The significance of this distinction cannot be overstated. Financial creditors, as defined under the Code, enjoy privileged status in insolvency proceedings, including the right to trigger the Corporate Insolvency Resolution Process (CIRP) and participate in the Committee of Creditors with voting rights. Conversely, entities that are deemed to be business partners or investors rather than creditors do not enjoy these rights, regardless of the quantum of money invested or the terms of repayment stipulated in their agreements. The judicial interpretation of these arrangements therefore has far-reaching consequences for how businesses structure their collaborations and how courts evaluate the substance of financial transactions beyond their formal documentation.

The Legislative Framework: Understanding Financial Debt and Financial Creditors Under the IBC

Defining Financial Creditors

The architecture of the Insolvency and Bankruptcy Code rests fundamentally on the distinction between different classes of creditors and their respective rights in insolvency proceedings. Section 5(7) of the Code defines a “financial creditor” as any person to whom a financial debt is owed, including persons to whom such debt has been legally assigned or transferred [2]. This definition appears straightforward on its face, but its practical application requires a detailed understanding of what constitutes financial debt in the first place. The classification as a financial creditor is not merely a matter of nomenclature; it determines the substantive rights available to a claimant in insolvency proceedings, including the critical ability to initiate CIRP and participate in decision-making through the Committee of Creditors.

The legislative intent behind creating this distinct category of financial creditors stems from the recognition that entities that provide debt capital to businesses have different economic interests and risk profiles compared to those who supply goods and services. Financial creditors typically assess the viability of the corporate debtor’s business before extending credit, monitor the financial health of the debtor during the term of the loan, and have a continuing stake in the debtor’s solvency.

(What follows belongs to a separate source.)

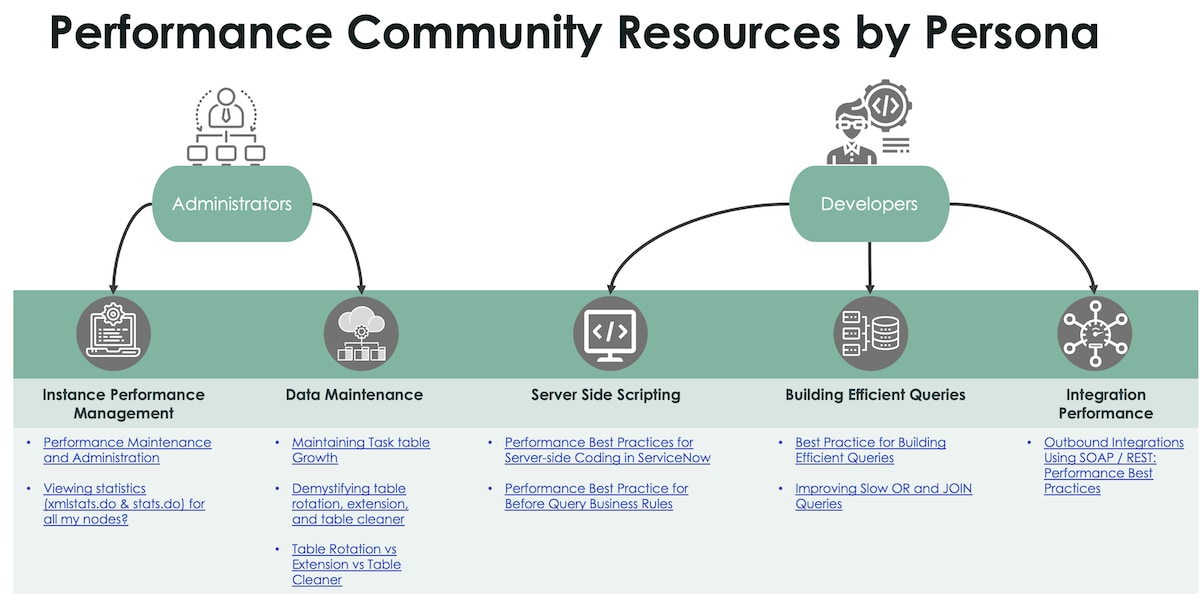1200x594 pixels.
Task: Open Performance Maintenance and Administration link
Action: 127,450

This ongoing relationship and assessment capability justifies their privileged position in the resolution process, where they collectively determine the fate of the corporate debtor through the Committee of Creditors.

The Concept of Financial Debt

Section 5(8) of the Code provides an elaborate definition of “financial debt” that forms the cornerstone for determining who qualifies as a financial creditor. The provision states that financial debt means a debt along with interest, if any, which is disbursed against the consideration for the time value of money. This central concept of “consideration for the time value of money” serves as the defining characteristic that separates financial debt from other forms of commercial obligations. The provision further includes within its ambit various specific categories including money borrowed against payment of interest, amounts raised through debt securities, amounts due under deferred payment arrangements, amounts due under finance leases, and amounts raised under securitization or factoring transactions [3].

The legislative emphasis on “time value of money” as the determinative factor reflects a sophisticated understanding of financial economics. The time value of money recognizes that money available at present is worth more than the same amount in the future due to its potential earning capacity. When a lender provides funds to a borrower, the compensation for parting with liquidity and bearing the risk of non-repayment is typically structured as interest or a fixed return that reflects this time value. This distinguishes genuine lending from equity investment or profit-sharing arrangements where returns are contingent on business performance rather than being compensation for the passage of time.

The inclusive nature of the definition in Section 5(8) ensures that various modern financial instruments and arrangements can be brought within the fold of financial debt, provided they meet the core requirement of being consideration for the time value of money. This approach prevents sophisticated parties from structuring transactions in ways that avoid the application of the Code while maintaining the economic substance of a lending arrangement. However, it also means that courts must look beyond the form of transactions to examine their true economic character, particularly in cases involving hybrid instruments that combine features of both debt and equity.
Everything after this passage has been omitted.